In der AfD wird einerseits völlig ungeniert diskutiert, wie man alle Menschen mit migrantischem Hintergrund (naja, außer vielleicht österreichischen Gefreiten) in ein noch zu aquirierendes Pachtland in Afrika „remigrieren“ sollte.

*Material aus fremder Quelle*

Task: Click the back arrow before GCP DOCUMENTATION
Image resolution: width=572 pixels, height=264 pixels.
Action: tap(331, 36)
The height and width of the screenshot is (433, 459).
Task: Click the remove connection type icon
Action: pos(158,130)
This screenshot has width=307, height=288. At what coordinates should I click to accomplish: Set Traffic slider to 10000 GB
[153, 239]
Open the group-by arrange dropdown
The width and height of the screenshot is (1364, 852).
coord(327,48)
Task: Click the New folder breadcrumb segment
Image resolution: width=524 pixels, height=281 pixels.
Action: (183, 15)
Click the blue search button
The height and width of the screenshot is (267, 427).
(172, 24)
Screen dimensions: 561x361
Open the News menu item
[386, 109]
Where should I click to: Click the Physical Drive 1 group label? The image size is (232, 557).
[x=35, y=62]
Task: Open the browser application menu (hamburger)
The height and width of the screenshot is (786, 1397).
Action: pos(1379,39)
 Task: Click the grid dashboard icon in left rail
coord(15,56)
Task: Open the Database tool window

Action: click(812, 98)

Andererseits zetern zahlreiche ihrer Anhänger: Gar nicht wahr! Wir wollen nur die Kriminellen unter ihnen rauswerfen! – und übersehen dabei nicht nur die klaren Inhalte dieser Diskussion, in der es gar nicht um Straftaten geht, nur um Herkunft. Übersehen wird auch, daß der Plan eindeutig beinhaltet, Menschen die deutsche Staatsangehörigkeit abzuerkennen.
Ehe man mich wieder einmal als „blinden Gutmenschen“ tituliert, ein paar Hinweise. Ich bin dafür, Ausländer, die schwere Straftaten begehen, auszuweisen, und Deutsche, die das tun, ohne Beachtung des Ursprungslandes ihrer Vorfahren angemessen zu bestrafen. Mörder, Terroristen und Vergewaltiger gehören meiner Ansicht nach ins Gefängnis, und es ist mir egal, woher sie kommen.
Ebenso egal ist die Herkunft jedes Eierdiebes. Eierdiebstahl wird zu Recht nur milde geahndet, so soll es bleiben, und auch hier ist die Herkunft des Täters unerheblich.
Man sieht, im Gegensatz zur AfD habe ich ein Rechtsempfinden, das mit dem deutschen Recht im Großen und Ganzen konform geht.
Im Gegensatz zur AfD mag ich auch das Grundgesetz sehr, nach dem kein Mensch wegen seiner Abstammung bevorzugt oder benachteiligt werden darf.
Und warum war ich nicht demonstrieren?
Das hat zwei Gründe. Einer davon heißt Kniearthrose. Längere Zeit stehen oder gehen ist einfach nicht mehr möglich. Natürlich hätte ich mir einen Rollstuhl leihen können (tu ich für den Marsch für das Leben ja auch), deshalb ist das kein vollwertiger Grund.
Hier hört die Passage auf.